2.10.1 NA is contagious

NA implies that the underlying value is not available, in other words, there is uncertainty with the value. As a result, for most operations associated with NA, the results will also be NA, showing that NA is contagious.

y <- NA
y + 3
#> [1] NA
y == 3
#> [1] NA

As you can see here, y is NA, indicating the value of y is not available. When you try to do operations like y + 3 or y == 3, the answers are clearly not available as well, hence both taking the value NA.

How about we create another NA object and compare it with y?

z <- NA 
y == z 
#> [1] NA

It is again NA, which may be confusing at first. However, keep in mind that since both y and z are not available, there is no way to tell whether they are the same.
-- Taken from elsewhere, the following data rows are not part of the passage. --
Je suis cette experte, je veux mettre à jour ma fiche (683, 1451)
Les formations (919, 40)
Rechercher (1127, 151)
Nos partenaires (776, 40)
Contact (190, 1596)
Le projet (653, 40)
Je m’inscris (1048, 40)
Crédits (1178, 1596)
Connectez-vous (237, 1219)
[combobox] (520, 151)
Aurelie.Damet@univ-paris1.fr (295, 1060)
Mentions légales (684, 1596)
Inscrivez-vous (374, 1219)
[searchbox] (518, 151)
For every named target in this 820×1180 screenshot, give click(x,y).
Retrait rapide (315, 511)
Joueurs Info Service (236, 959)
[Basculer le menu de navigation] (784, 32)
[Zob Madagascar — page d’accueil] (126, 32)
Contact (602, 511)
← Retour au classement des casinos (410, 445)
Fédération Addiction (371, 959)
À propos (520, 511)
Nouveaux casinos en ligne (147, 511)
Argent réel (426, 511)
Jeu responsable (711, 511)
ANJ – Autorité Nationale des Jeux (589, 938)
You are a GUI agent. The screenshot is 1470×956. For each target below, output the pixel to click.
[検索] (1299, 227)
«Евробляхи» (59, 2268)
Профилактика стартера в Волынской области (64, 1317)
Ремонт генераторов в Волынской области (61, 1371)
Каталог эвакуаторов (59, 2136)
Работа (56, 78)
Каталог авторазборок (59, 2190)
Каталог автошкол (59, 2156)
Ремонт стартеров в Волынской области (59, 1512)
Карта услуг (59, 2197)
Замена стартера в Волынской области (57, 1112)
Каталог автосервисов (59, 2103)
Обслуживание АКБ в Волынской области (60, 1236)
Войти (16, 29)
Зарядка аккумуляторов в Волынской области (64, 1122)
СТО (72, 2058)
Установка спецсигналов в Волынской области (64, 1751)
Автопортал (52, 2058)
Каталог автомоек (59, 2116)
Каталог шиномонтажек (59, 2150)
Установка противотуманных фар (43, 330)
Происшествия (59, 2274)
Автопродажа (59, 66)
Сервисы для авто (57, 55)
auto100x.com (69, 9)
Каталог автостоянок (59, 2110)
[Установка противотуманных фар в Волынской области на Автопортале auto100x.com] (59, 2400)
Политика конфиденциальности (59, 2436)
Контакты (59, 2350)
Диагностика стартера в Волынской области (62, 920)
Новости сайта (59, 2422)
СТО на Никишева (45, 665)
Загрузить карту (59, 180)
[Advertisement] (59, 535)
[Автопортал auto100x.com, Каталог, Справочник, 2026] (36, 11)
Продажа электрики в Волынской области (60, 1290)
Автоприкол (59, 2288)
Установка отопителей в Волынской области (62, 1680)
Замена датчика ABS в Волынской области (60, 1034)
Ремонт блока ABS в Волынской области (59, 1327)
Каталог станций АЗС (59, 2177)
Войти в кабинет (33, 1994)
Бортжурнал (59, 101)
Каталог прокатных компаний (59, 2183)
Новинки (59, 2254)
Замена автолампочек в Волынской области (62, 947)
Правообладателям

Hence y == z is also NA.

  1. Think about what is the value of 1NA in R. Try to run it in R. Does it agree with your thoughts?

  2. Think about what is the value of 0NA in R. Try to run it in R. Does it agree with your thoughts?

  • Answer 1. For any \(x\), we have \(1^x = \exp(\log (1^x)) = \exp(x \log 1) = \exp(x \cdot 0) = 1\). Since there is no uncertainty regarding the expression, the value of 1NA is 1
  • Answer 2. We have \(0^0 = \lim_{x\to 0}x^x =\exp[\lim_{x\to 0} x\log(x)]=\exp[0] = 1\), and \(0^1 = 0\). Since NA represents uncertainty values, it can be 0 or 1 or other numbers. So 0NA is not deterministic because it can take different values according to the exponent. Hence, the value of 0NA is also NA.

Now, let’s talk about what impact the NA values make when we apply statistical functions. Let’s create a vector containing NA values, and apply some functions on it.

x <- c(1, NA, 3, 4, NA, 2)
x
#> [1]  1 NA  3  4 NA  2
sum(x) 
#> [1] NA
mean(x)
#> [1] NA
sd(x)
#> [1] NA

As you can see, for many statistical functions on vectors, as long as there exists at least one NA values in vectors, the results are often impossible to determine, hence resulting an NA value as well.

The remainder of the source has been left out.